Don't fall in love with the code you wrote to do the work you did there. It's part of the process. Someone will have to maintain it well after you're gone.
I am not talking about code, the code obviously belongs to the company, this is something what I have in contract.
But I don't have anything in the contract about sharing my self-improvement skills and I consider my AI framework (cursor commands I created to not repeat myself, claude/cursor skills, system prompts - everything what makes me to generate code fast) as an acceleration of my work as developer.
If I leave without sharing this, company will continue develop the code I created/generated.
If I share this, I am losing my only handicap in the AI-era: they could take my A framework and the next developer will just type `/fix-issue gh 1243` and have the same result as I do have now.
The `/fix-issue` command is something I created months ago, and I am constantly improving so at this point the first, at most third, result is the code which goes through code review with suggestion-level insights and QA team can't find any bug.
I am not exaggerating. That command is really complex and loads plenty of skills (also mine) and md files (still mine, kept out of the repo) - in total it is like ~12 A4 pages text (I actually counted it now). This is basically my coding approach ported into AI.
Did you create it on company time?
To elaborate: I have never been requested to share my prompts/skills, like: strongly demanded to do this. It has been vague suggestions from managers to all employees sometimes to share them but while many happily started doing this, I simply ignored it like I never heard it. Sometimes on dailies I hear PM cheer my AI skills and asks how I do this, but I only smile and joke "magic", at most tell them my prompts are always elaborative.

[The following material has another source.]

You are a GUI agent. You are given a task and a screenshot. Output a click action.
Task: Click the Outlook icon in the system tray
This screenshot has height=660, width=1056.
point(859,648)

I am more surprised why people are sharing this without thinking.
what if this is a mix?
I am now independent contractor and parts are created on company A time, other parts on company B time and different parts at my own time. And so on, and so on. And you can't tell which one is which. For the new company I start as contractor I come with my AI framework, and I am adjusting it on daily basis. What then?
I am now hired by many companies because they know giving me task means it will be done in a day, not a week, and they know it is because I know "how to AI". (I am not perfect, but I work with other guys and I am surprised how inefficient they are when it comes to AI, but this is a different story)
You came here searching for an answer. The problem is you wanted one specific answer, one that validates your own stance. So now if someone gives you an answer that doesn't sit well with you, you will try to convince them that you're right anyway for whatever reason you want.
Discussing this seems useless.
fair point, but it is because the discussion drifted to legal while I wanted to discuss more "how do you feel about sharing your AI moat"
In terms of legal, f* no, I am not going to consider my tool adjustments as part of companies properties :)
We can discuss but I will stand my ground: my AI skills - even written on a disc - belongs to me. Same, if I go to car paint garage to have my paint fixed I am not expecting the painter will reveal his method to get the perfect color or give me his notes where he self-described "how to paint".
Before "AI era" we all had our own system scripts, manually crafted in bash/python, to make repeating task automated. And then it was never a question to share it: the scripts are the way how I configure/tune my computer and how I get advantage over other developers. The .cloude/.cursor directory is the same.
> Am I thinking correctly, or am I overreacting?
I guess it depends on the details of your employment contract, but typically (and by common sense) any work you do that you are being paid for, or was done using company equipment or resources, belongs to the company and not you. Based on what you've said here, I'd say that your stance is incorrect.
I understand the concern, it feels like they are taking the last thing you had left. But in honesty, whatever you think your moat is will surely be gone in a few model iterations. And even if it's not, do you really think you own any text on the screen of your work computer?